-- START OF PROVIDED INFORMATION --
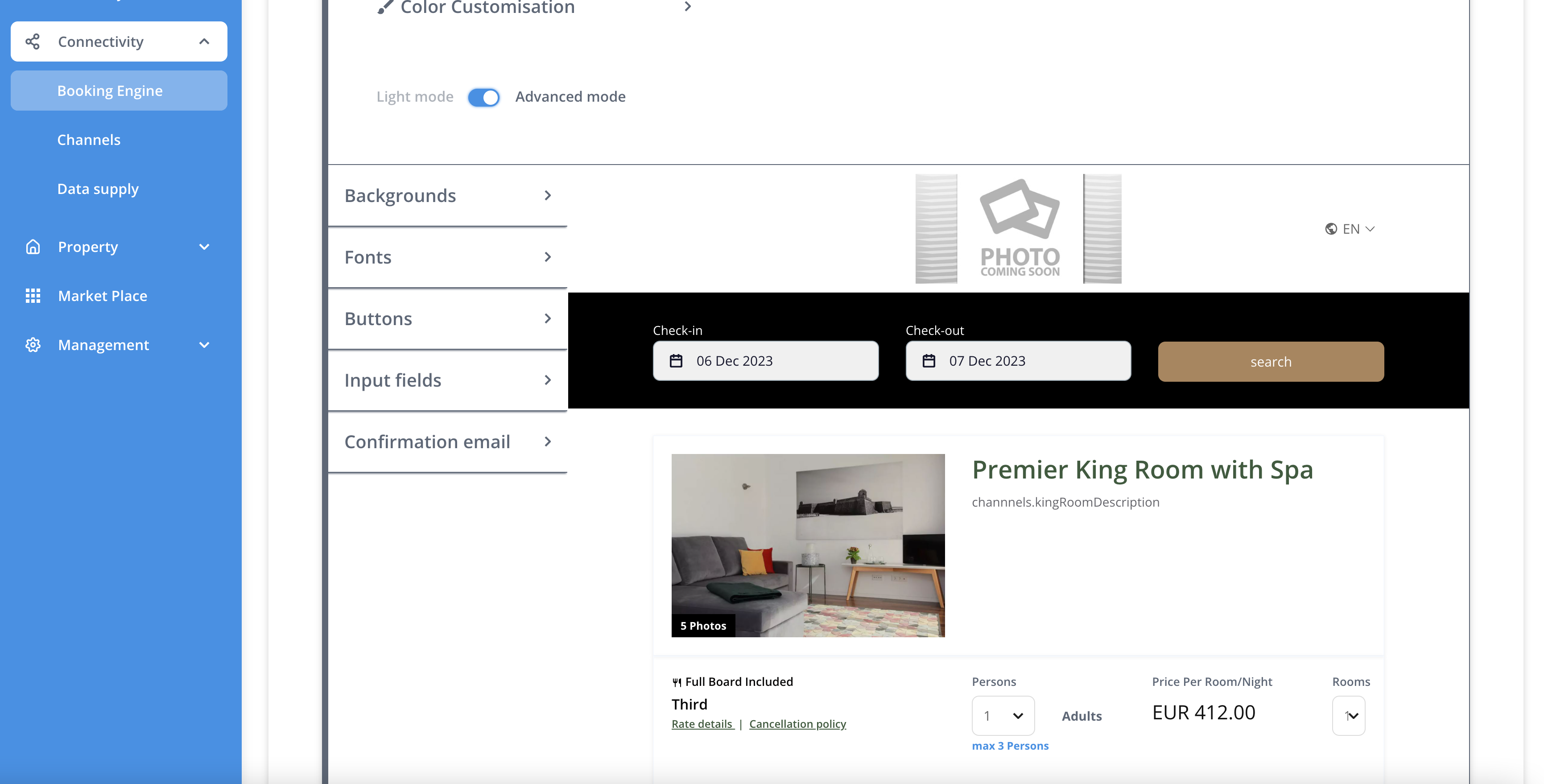Expand the Management menu chevron

(204, 345)
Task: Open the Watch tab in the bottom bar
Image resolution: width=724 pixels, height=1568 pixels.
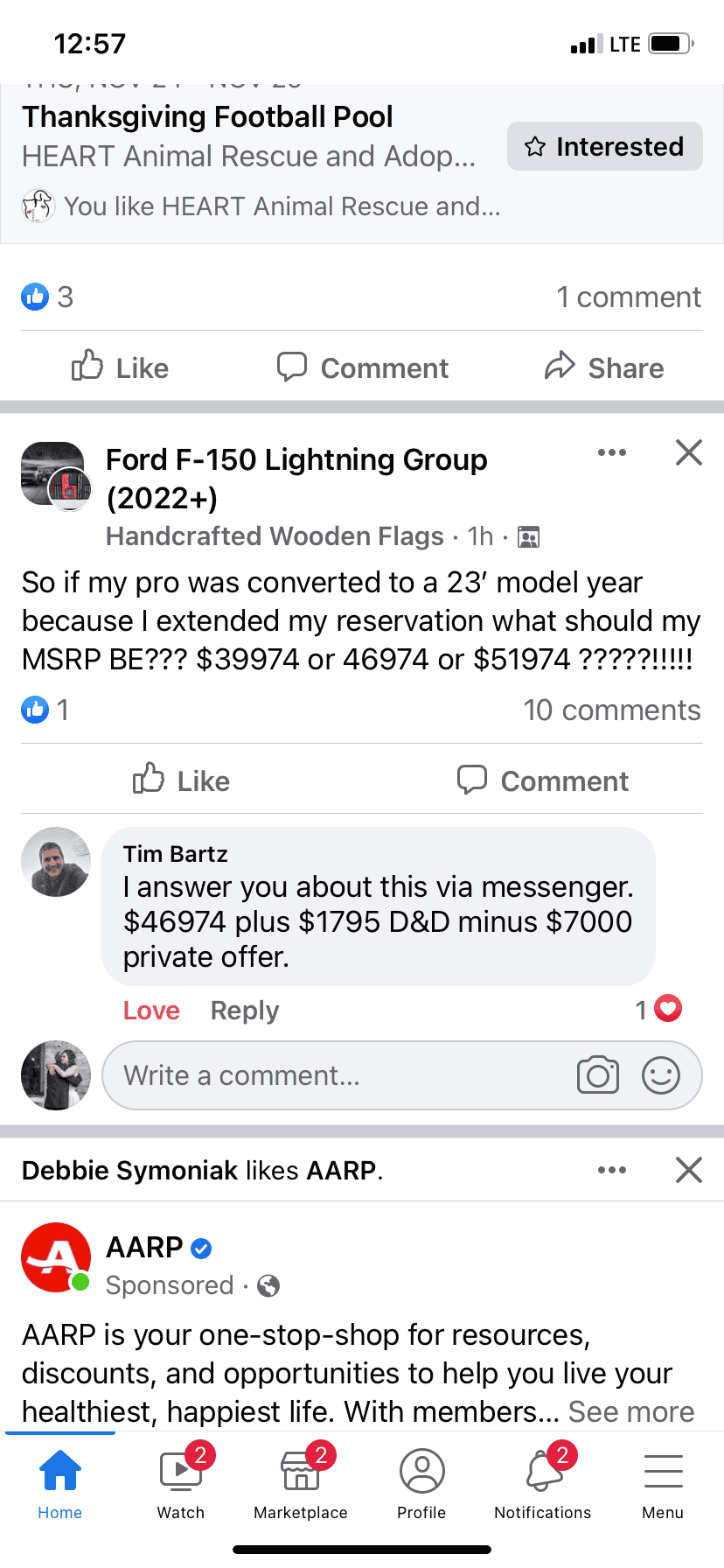Action: [x=181, y=1480]
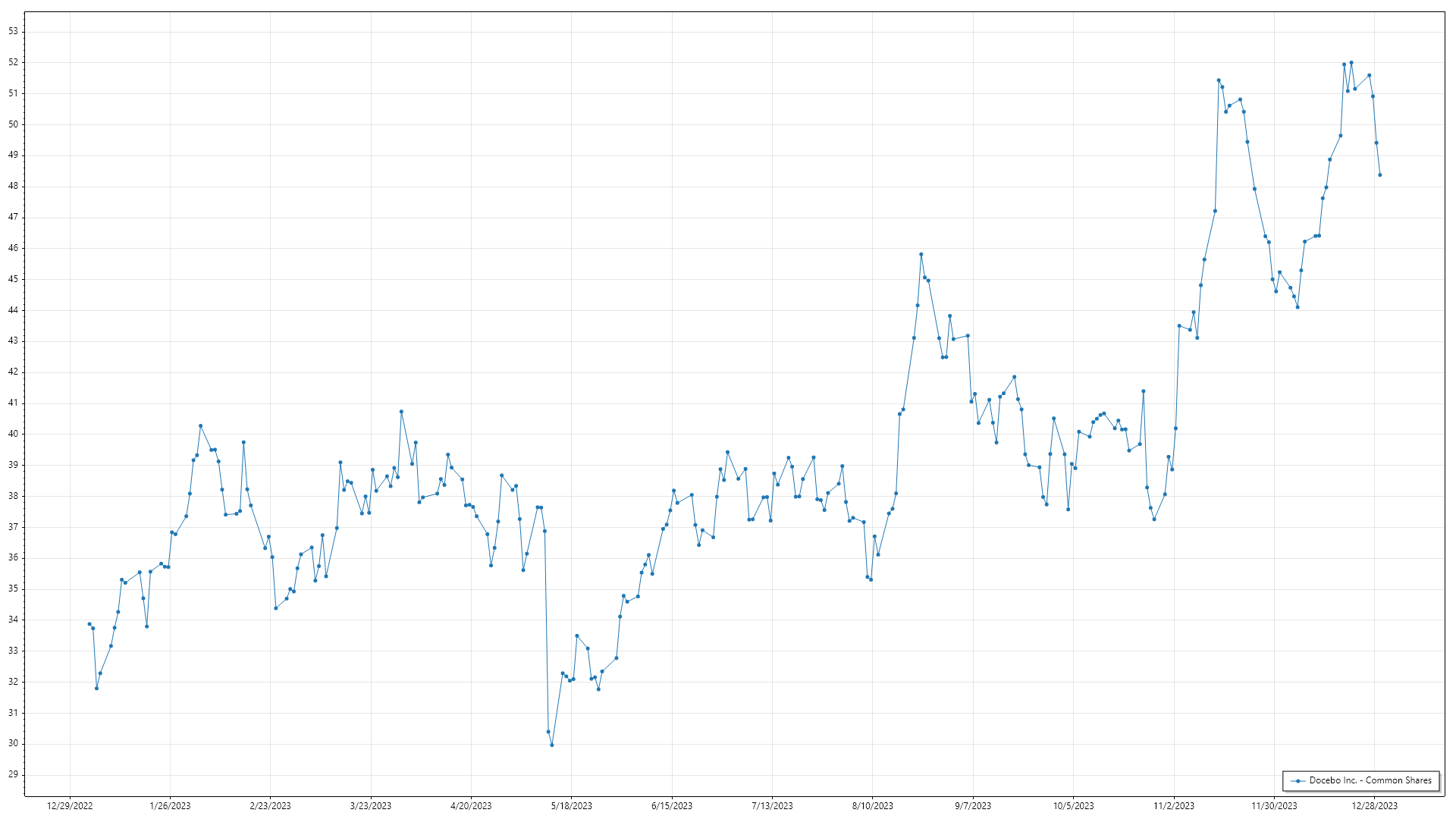This screenshot has height=819, width=1456.
Task: Select the 5/18/2023 date tick label
Action: pos(571,806)
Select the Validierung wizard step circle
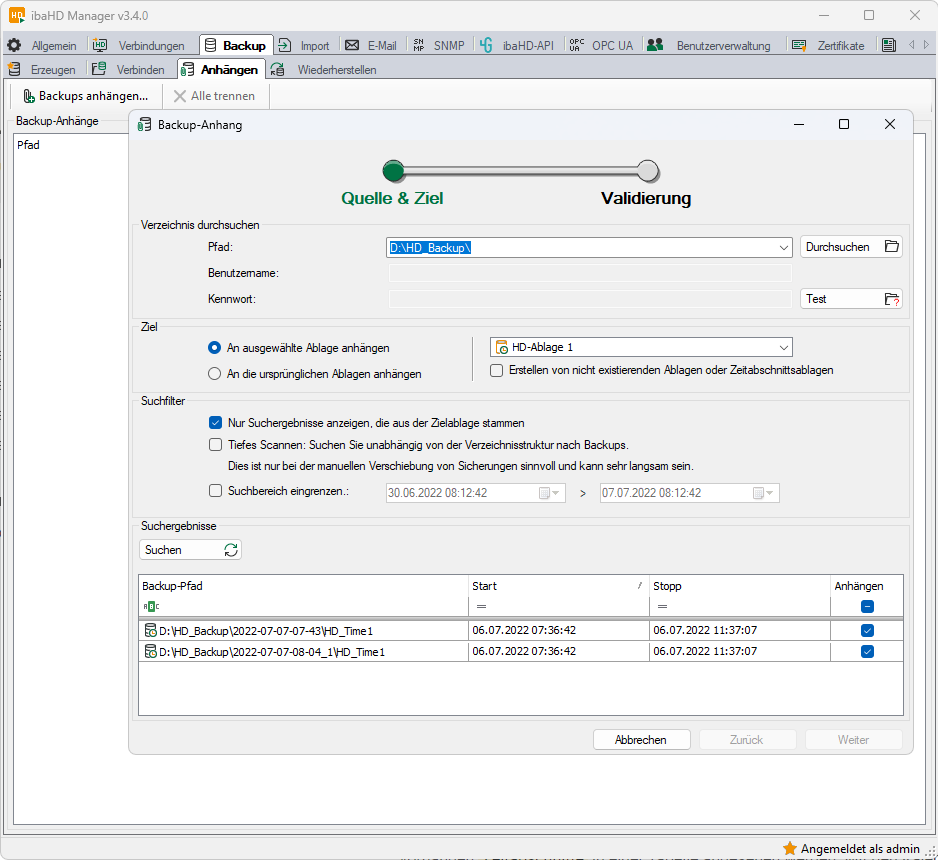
-- END OF PROVIDED INFORMATION --
CHALLENGE:
Rewrite all of the lines above, changing "bottom bar" to "navigation bar" and keeping everything else the same. Leave the pictures out of your answer.

TASK OUTPUT:
Expand the Management menu chevron

(204, 345)
Task: Open the Watch tab in the navigation bar
Image resolution: width=724 pixels, height=1568 pixels.
Action: [x=181, y=1480]
This screenshot has height=819, width=1456.
Task: Select the 5/18/2023 date tick label
Action: pos(571,806)
Select the Validierung wizard step circle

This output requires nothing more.